YOUR ASSIGNMENT
Copy the data exactly, pictures aside.

=== DATA ===

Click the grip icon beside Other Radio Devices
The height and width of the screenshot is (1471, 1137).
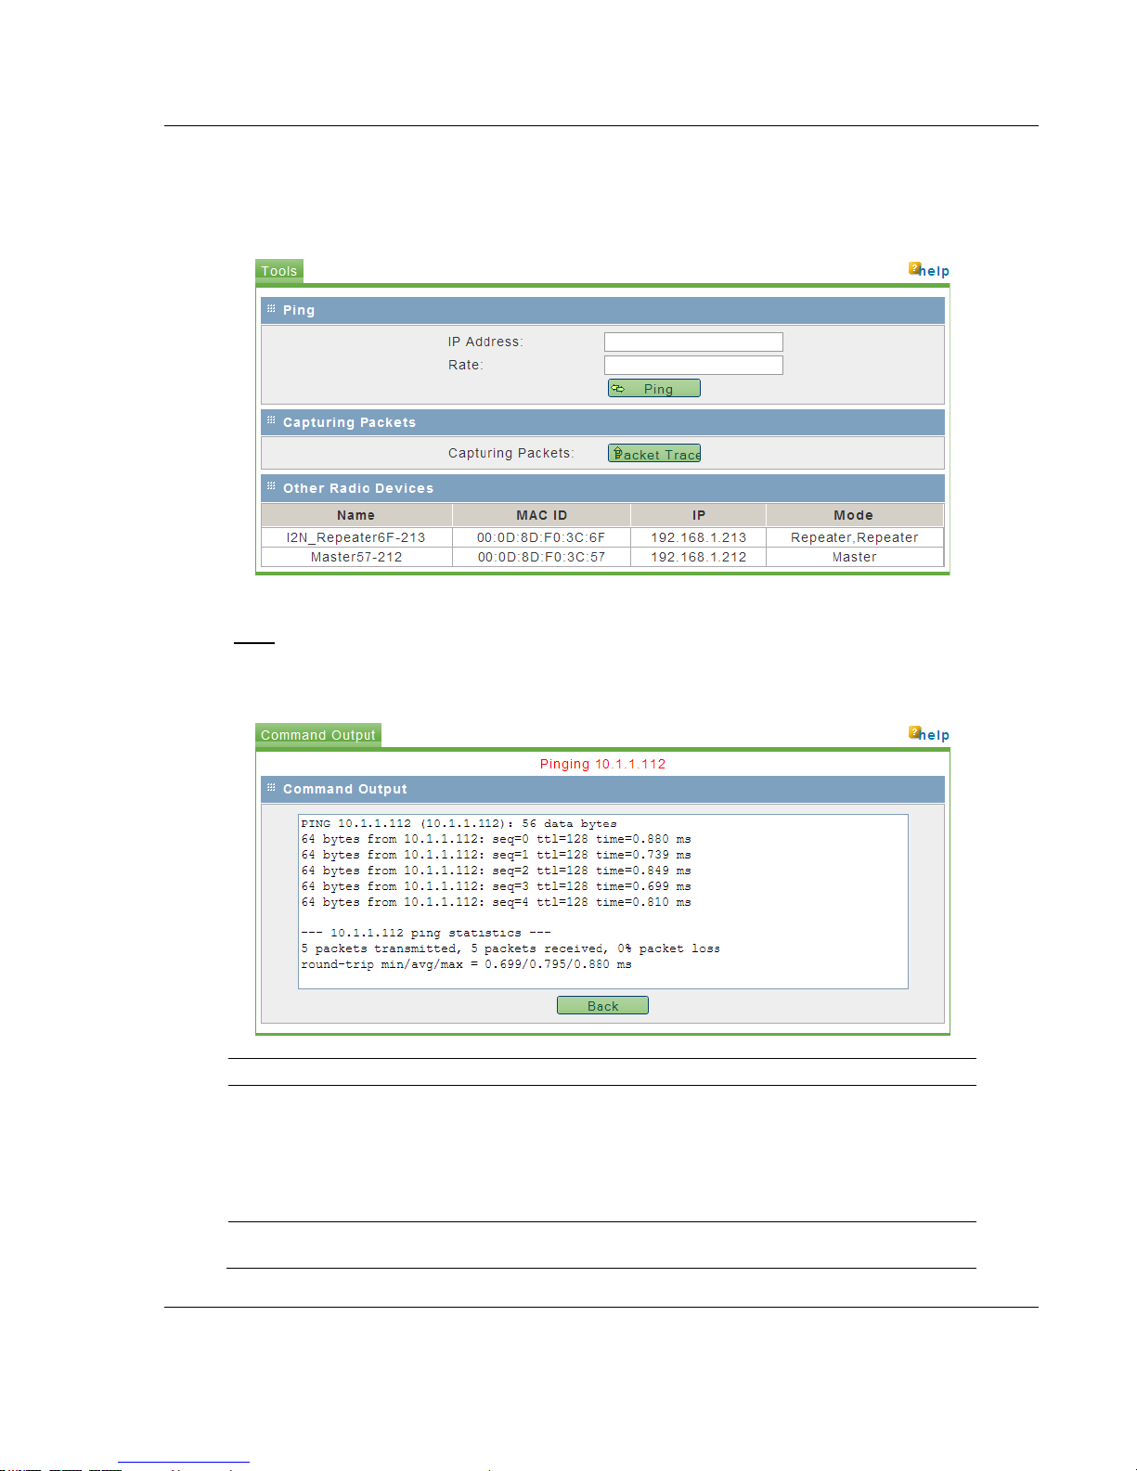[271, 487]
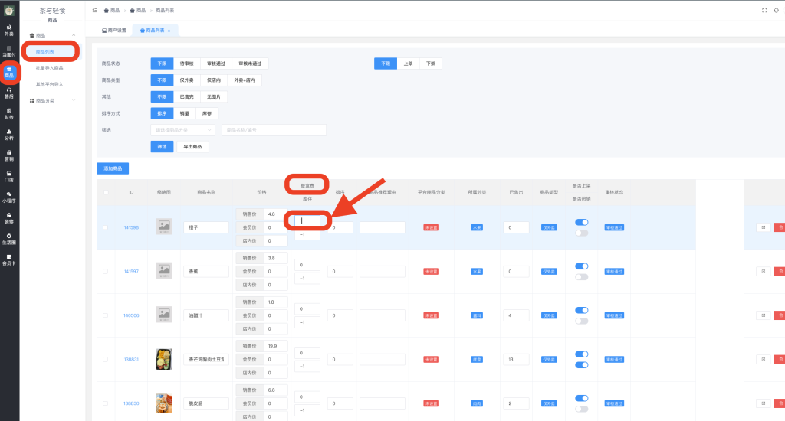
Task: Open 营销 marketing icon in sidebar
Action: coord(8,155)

===

TASK RESPONSE
Click the grip icon beside Other Radio Devices
The height and width of the screenshot is (1471, 1137).
[271, 487]
Task: Open 营销 marketing icon in sidebar
Action: coord(8,155)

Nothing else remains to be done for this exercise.